THE PATIENT WITH COMPLEX PARTIAL EPILEPSY OF TEMPORAL LOBE ORIGIN REVEALS UNIQUE HEAD SURFACE GEOMETRY OF BASAL TEMPORAL INTERICTAL EEG TRANSIENTS (BTIET)
Abstract number :
1.095
Submission category :
Year :
2002
Submission ID :
3587
Source :
www.aesnet.org
Presentation date :
12/7/2002 12:00:00 AM
Published date :
Dec 1, 2002, 06:00 AM
Authors :
Fumisuke Matsuo, Tawnya M. Constantino, Lorie Blair. Department of Neurology, University of Utah School of Medicine, Salt Lake City, UT
RATIONALE: BTIET can reliably predict complex partial epilepsy, but their accuracy in localizing the epileptogenic neuronal matrix is questioned. A recent preliminary study suggested that BTIET geometry did not differentiate patients with mesial temporal sclerosis (MTS) from those without, as demonstrated by high resolution MRI. This study was designed to evaluate the range of variation in BTIET geometry within each patient and between patients.

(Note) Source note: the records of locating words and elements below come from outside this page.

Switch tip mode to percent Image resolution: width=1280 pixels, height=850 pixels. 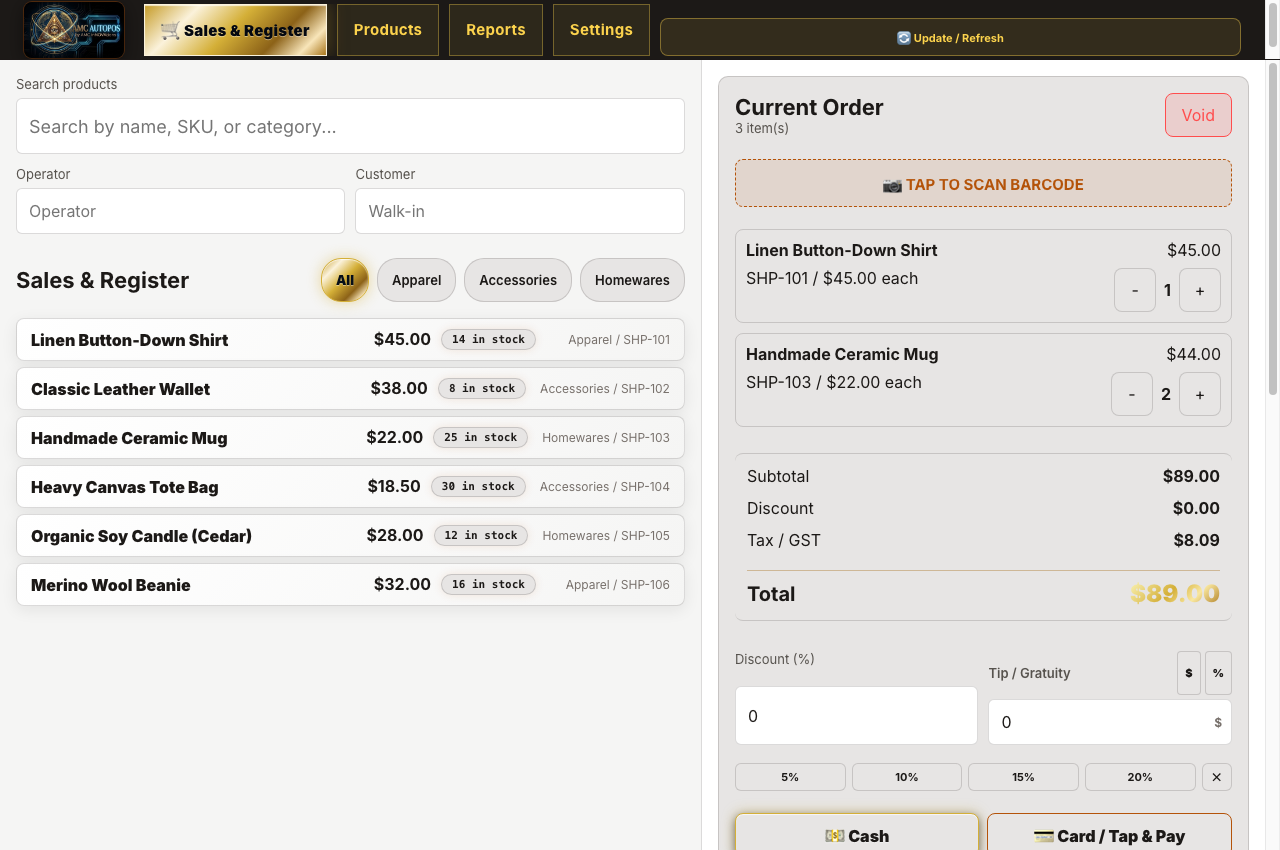[x=1218, y=673]
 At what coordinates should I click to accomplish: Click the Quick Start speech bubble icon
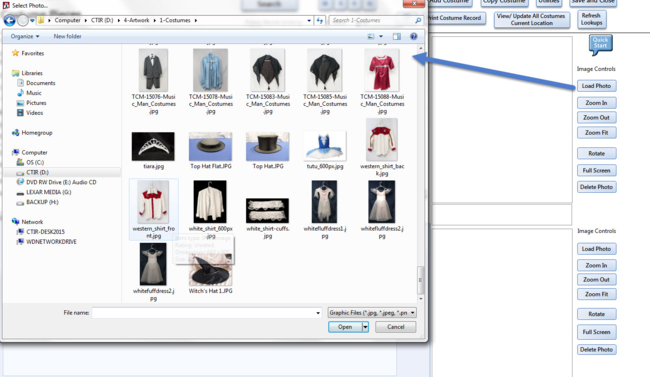pos(600,44)
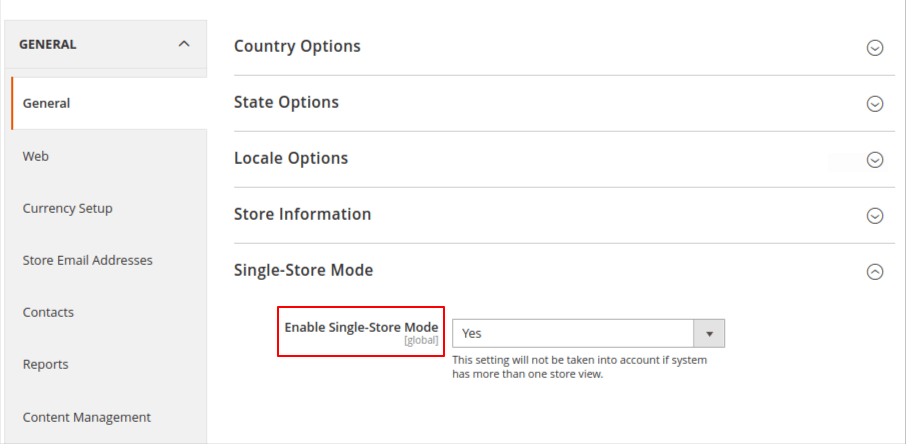906x444 pixels.
Task: Click the Country Options section heading
Action: pyautogui.click(x=297, y=46)
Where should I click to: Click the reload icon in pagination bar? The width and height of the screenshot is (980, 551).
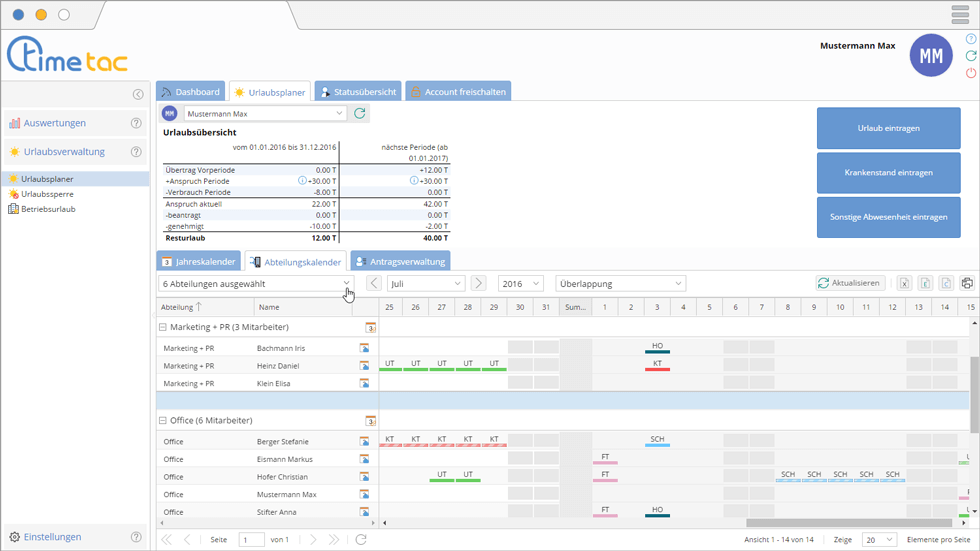pyautogui.click(x=361, y=539)
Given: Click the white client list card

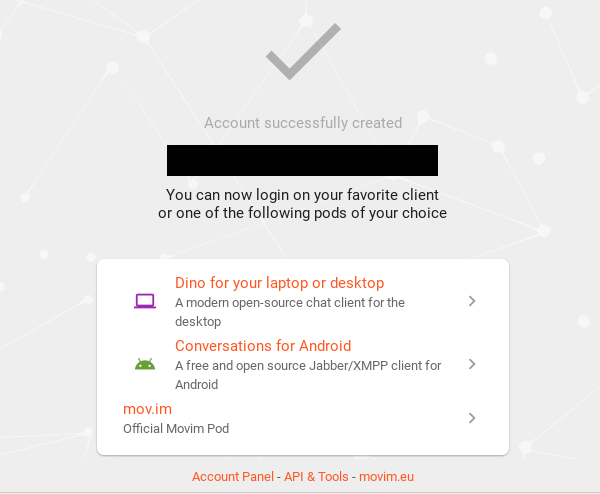Looking at the screenshot, I should point(303,441).
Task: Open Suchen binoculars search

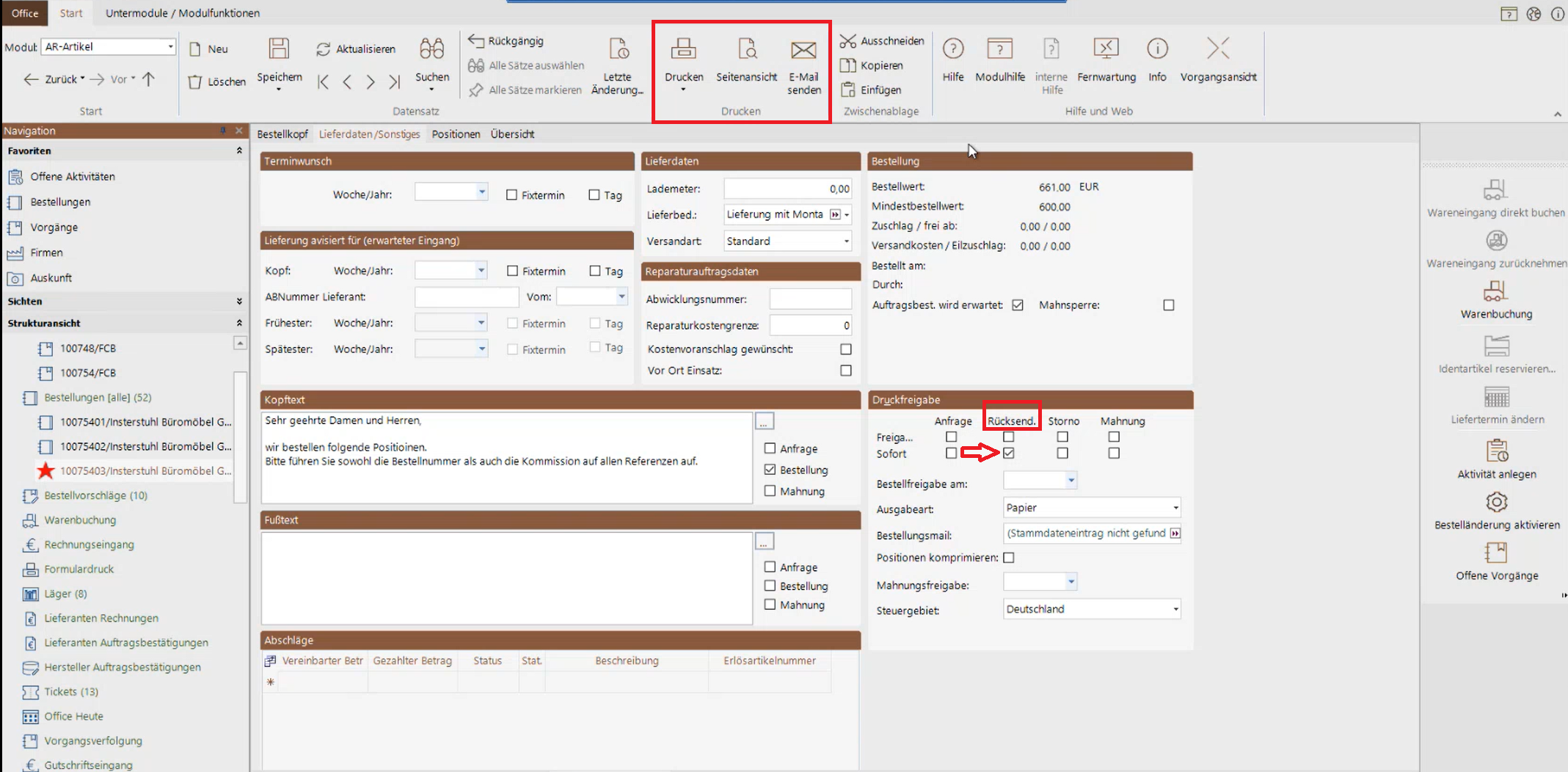Action: point(431,49)
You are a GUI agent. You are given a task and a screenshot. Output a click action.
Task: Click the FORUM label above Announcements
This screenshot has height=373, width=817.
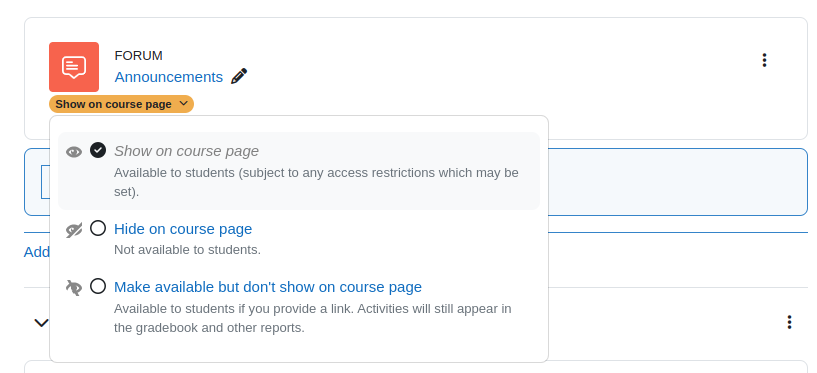point(139,55)
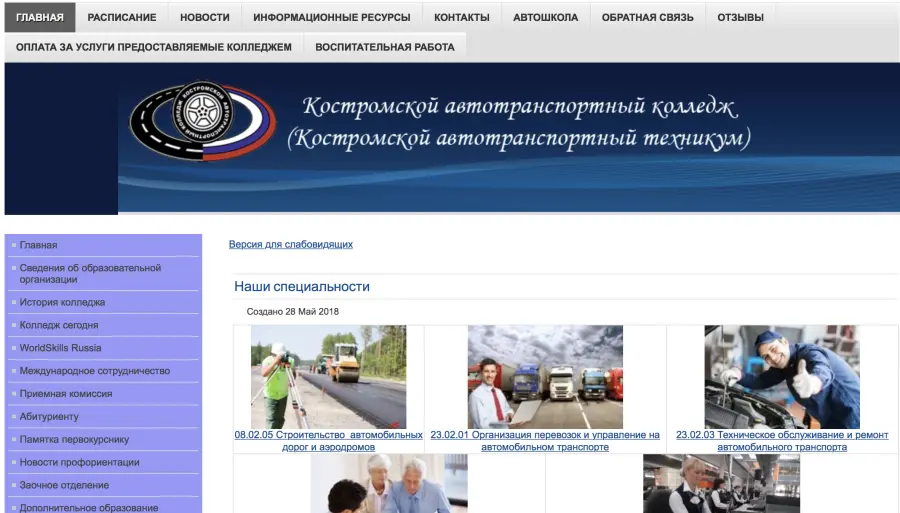Open the РАСПИСАНИЕ menu item
Image resolution: width=900 pixels, height=513 pixels.
(122, 18)
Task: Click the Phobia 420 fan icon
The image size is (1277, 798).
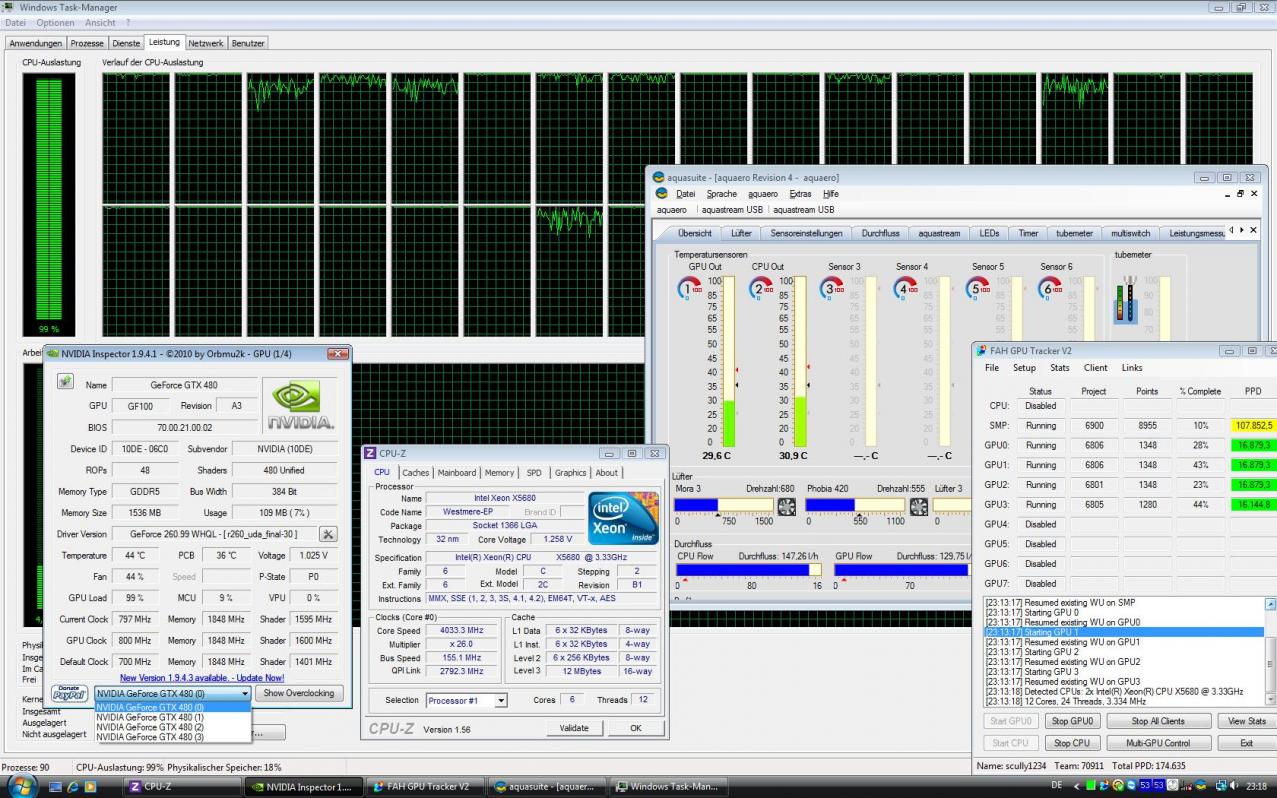Action: (x=918, y=507)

OBJECTIVE: The material presented will enable the viewer to understand the principle of localization of EEG epileptiform discharges.
METHODS: Digital EEG data were available from a total of 20 patients, and all the BTIET were identified. BTIET were reformatted in polygraphic display in serial 10-20 bipolar derivations, consisting of anterior-posterior and basal chains (J. Clin. Neurophysiol. 3[Suppl 1]: 26-33). Time series display gain was set to equalize the height of the primary BTIET peak. The time axis of BTIET display was graphically adjusted so that the primary BTIET peak and one immediately following it could be superposed. Geometric variation could be readily appreciated in display, superposing a varying number of BTIET.
RESULTS: A total of 937 BTIET were collected (individual patients contributing one to 426 BTIET). Despite substantial variation in waveform among BTIET, superposition indicated a unique localization of BTIET source in each patient. Superposed BTIET could differentiate different patients, based on subtle but definite variation in voltage gradient over the head surface. Figure illustrates a total of 56 BTIET superposed from a patient. Instrumental phase reversal indicates middle temporal source localization. [figure 1]
CONCLUSIONS: Head surface EEG geometry derived from 10-20 head surface electrode placements diffentiated source localization of BTIET in this group of patients. Subregional localization of the epileptogenic matrix thus accomplished may offer a simple, noninvasive clinical tool for improved clinical neuroanatomical correlation. Further investigations are warranted to determine whether BTIET geometry can differentiate patients with MTS from those without and between primary and secondary BTIET.